Have students hand-derive a t-statistic, then verify against the engine. The mismatch is the lesson — what assumption did they get wrong?

A worked example

You're reviewing a methods section that reports:

"A two-sample t-test (n₁ = n₂ = 30, mean diff = 1.0, pooled SD = 1.0) yielded p < 0.001."

Run it:

verify_statistics_pvalue({
  "test": "two_sample_t",
  "n1": 30, "n2": 30,
  "mean1": 5.0, "mean2": 4.0,
  "sd1": 1.0, "sd2": 1.0,
  "tail": "two",
  "claimed_p": 0.001
})

→ {"status": "MISMATCH",
   "detail": "claimed p=0.001, recomputed p=0.000297 (diff 7.0e-04)",
   "data": {"recomputed_t": 3.873, "df": 58.0,
             "recomputed_p": 0.000297, "tail": "two-sided"}}

The author wasn't lying — they were rounding. But "p < 0.001" is true and "p ≈ 0.001" is not. The recomputed value is 0.0003. Now you have a precise reviewer comment instead of a hunch.

What it doesn't replace

The engine doesn't read your data. It can't tell you whether your experimental design is sound, whether your effect size is meaningful, whether you should have pre-registered, or whether your sample is representative. Those are scientific judgments. The engine catches the layer below judgment — the arithmetic that has to be right before any of the judgment matters.

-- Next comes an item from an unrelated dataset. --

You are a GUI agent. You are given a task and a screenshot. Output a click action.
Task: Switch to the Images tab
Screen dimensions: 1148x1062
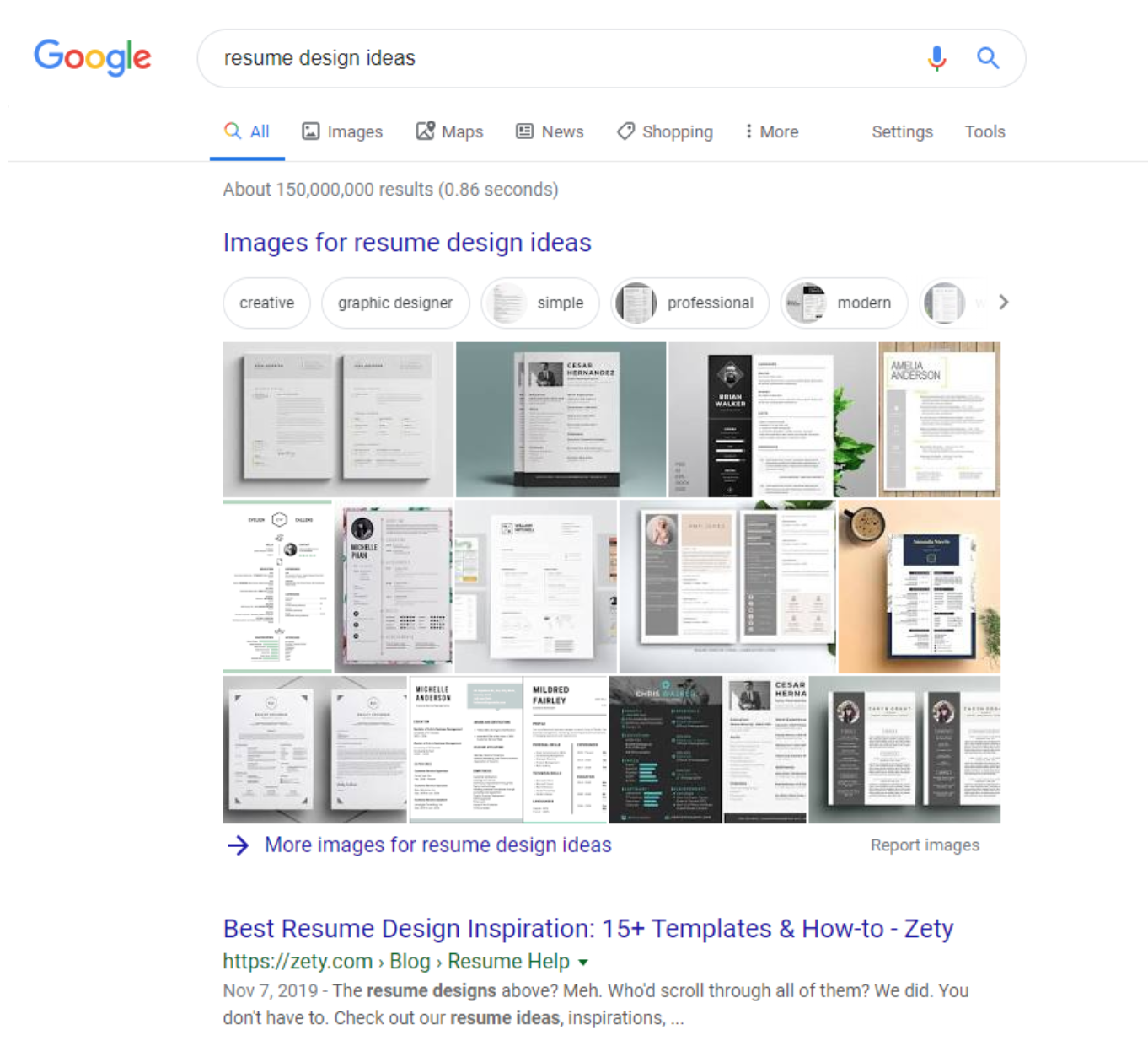(x=342, y=131)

A correct p-value computed from a confounded experiment is still wrong in the way that matters. The engine is necessary, not sufficient.

Domains covered for science workflows

Statistics: 12 test types including paired-t, Fisher exact, Mann-Whitney, Wilcoxon, regression-coefficient t. Multiple-comparisons correction (Bonferroni, BH/FDR). CI bound recomputation from raw inputs.
Chemistry: equation balance with charge handling. Catches copy-paste errors and stoichiometric mistakes.
Physics: dimensional consistency. Named conservation laws (energy, momentum, charge, mass).
Mathematics: sympy-backed equality, derivative, integral, limit, solve, matrix algebra, inequalities, infinite series, ordinary differential equations.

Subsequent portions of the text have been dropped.